## Work required
Reproduce exactly the opening lines of the listing, stopping after the line that contains "Given: Go to the previous results page arrow" and including it.

## Information supplied
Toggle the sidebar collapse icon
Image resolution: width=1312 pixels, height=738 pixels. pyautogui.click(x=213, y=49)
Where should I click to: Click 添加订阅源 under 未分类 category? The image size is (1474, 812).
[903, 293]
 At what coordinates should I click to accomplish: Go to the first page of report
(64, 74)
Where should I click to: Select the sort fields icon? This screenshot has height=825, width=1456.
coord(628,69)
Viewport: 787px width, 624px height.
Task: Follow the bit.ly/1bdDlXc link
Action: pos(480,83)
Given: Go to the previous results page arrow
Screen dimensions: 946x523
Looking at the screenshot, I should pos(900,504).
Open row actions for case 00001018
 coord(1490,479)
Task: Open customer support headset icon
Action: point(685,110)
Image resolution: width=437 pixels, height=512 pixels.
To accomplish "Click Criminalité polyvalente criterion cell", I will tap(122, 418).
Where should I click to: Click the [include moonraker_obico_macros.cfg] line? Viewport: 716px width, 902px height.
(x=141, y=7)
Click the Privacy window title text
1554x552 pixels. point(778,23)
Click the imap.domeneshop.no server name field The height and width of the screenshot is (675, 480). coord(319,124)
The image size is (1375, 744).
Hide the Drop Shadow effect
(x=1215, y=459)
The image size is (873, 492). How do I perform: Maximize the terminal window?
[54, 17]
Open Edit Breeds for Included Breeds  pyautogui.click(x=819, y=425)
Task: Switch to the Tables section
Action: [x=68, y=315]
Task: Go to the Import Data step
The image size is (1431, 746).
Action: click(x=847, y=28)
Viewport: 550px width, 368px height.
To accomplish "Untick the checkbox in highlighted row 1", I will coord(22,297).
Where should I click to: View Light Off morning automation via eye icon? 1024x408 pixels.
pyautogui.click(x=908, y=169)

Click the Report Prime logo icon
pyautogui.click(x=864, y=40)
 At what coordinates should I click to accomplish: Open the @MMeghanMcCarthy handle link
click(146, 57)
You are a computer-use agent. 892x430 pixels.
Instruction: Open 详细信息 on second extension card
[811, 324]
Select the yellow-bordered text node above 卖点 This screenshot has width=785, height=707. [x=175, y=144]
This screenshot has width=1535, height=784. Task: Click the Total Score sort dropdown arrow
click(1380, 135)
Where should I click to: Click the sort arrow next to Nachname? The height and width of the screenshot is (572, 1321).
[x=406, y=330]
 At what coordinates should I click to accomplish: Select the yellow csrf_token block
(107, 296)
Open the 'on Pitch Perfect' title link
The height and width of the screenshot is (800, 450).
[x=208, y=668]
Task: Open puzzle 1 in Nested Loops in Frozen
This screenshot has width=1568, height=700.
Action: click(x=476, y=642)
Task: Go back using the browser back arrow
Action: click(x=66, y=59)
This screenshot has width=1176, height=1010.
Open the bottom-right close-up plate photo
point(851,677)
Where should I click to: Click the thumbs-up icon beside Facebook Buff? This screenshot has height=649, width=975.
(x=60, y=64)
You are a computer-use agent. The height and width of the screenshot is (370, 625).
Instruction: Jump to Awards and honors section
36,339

## Solved exercise
Toggle the sidebar collapse icon
Image resolution: width=1312 pixels, height=738 pixels. pyautogui.click(x=213, y=49)
Where should I click to: Click 添加订阅源 under 未分类 category? The image size is (1474, 812).
[903, 293]
 At what coordinates should I click to accomplish: Go to the first page of report
(64, 74)
Where should I click to: Select the sort fields icon? This screenshot has height=825, width=1456.
coord(628,69)
Viewport: 787px width, 624px height.
Task: Follow the bit.ly/1bdDlXc link
Action: pos(480,83)
Given: Go to the previous results page arrow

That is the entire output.